Category Archives: Tourism

El Salvador tourism: better than it used to be, but still not where it needs to be

From Travel Pulse
The Government of El Salvador, through the Ministry of Tourism, will invest $25 million over the next five years for the development of the marine coastal area of El Salvador from funds provided by a loan of the Inter-American Development Bank (IDB) that was ratified yesterday by the Legislative Assembly with 56 votes.
This project marks an important precedent for tourism in El Salvador. It is the first time the Legislative Assembly has approved a million-dollar loan to give a decisive impetus to the development of the industry in El Salvador, which has shown steady growth since 2009.
Only in 2014, tourism generated 50,000 formal jobs and an income to the country of more than $1,100 million.

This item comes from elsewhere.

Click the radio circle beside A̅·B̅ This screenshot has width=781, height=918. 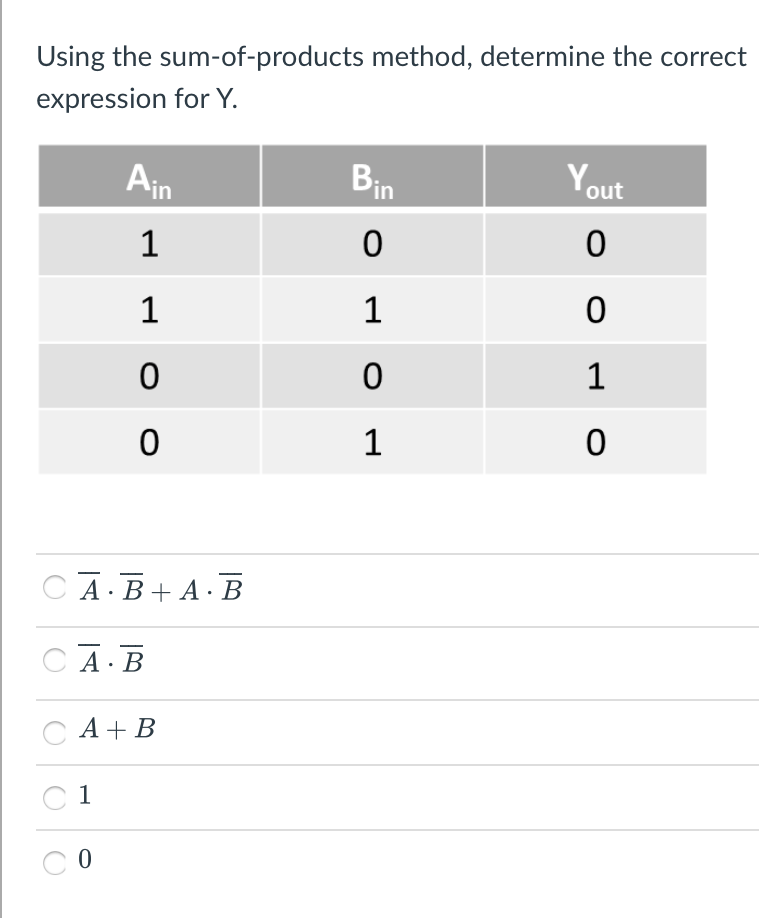[x=56, y=659]
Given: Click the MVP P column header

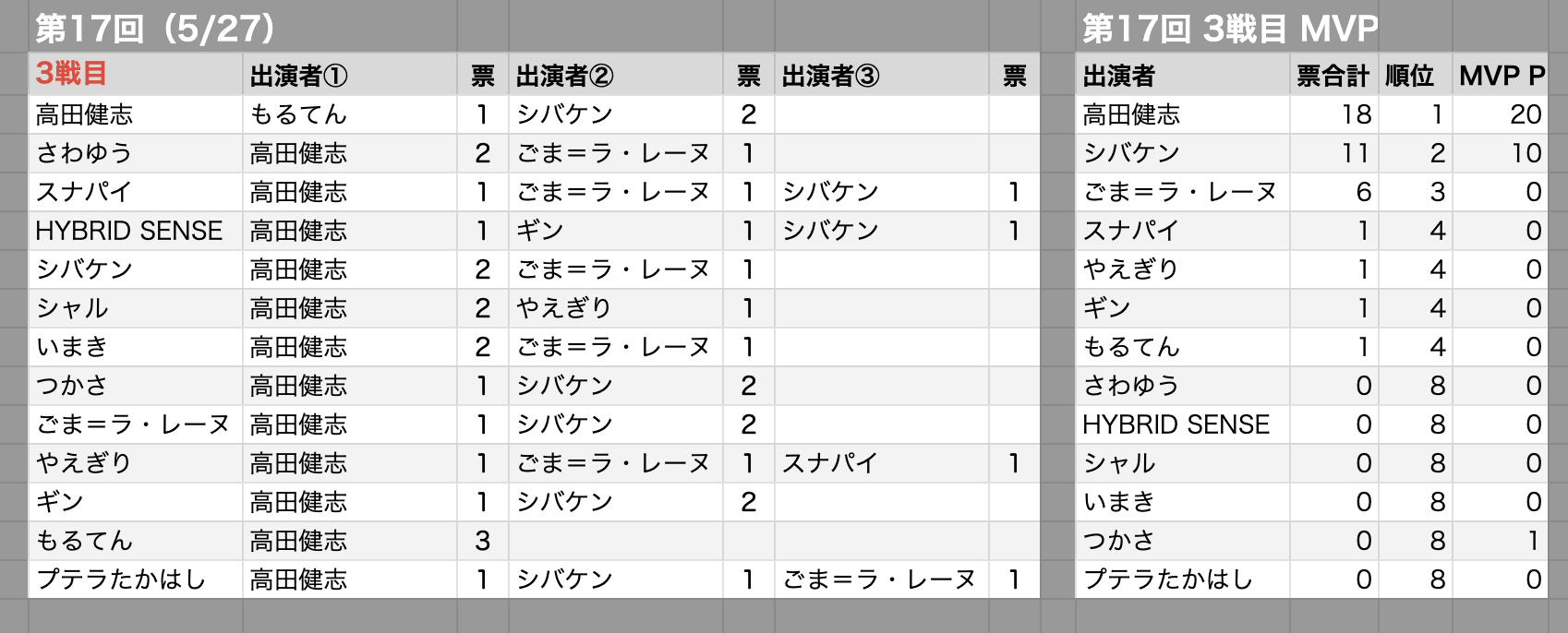Looking at the screenshot, I should pyautogui.click(x=1501, y=75).
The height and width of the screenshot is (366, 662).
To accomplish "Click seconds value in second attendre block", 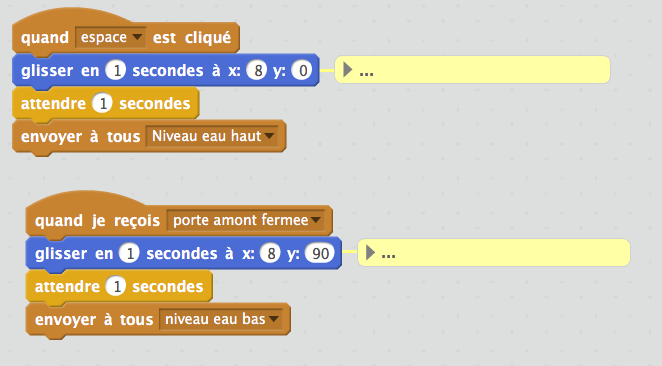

In addition, there was a reported investment in tourism (hotels, restaurants, tourist services, etc.) of more than $125 million.
The Minister of Tourism, José Napoleón Duarte Durán, said that the Tourism Development Program of the Marine Coastal Strip seeks to raise awareness to some of the tourist attractions El Salvador has such as El Puerto de La Libertad and Jiquilisco Bay in Usulután.
Eighteen years ago when I lived here, the tourist sector was non-existent. You had beaches with few hotels. That was fine as my friend Salvador and I slept in a semi-destruido building on the beach for a few days and then Pablo and I spent a few days living in hammocks on Isla Conejo. We camped out on the shore over the Easter Weekend. It was great but I can't imagine that our "vacations" added much to the economy.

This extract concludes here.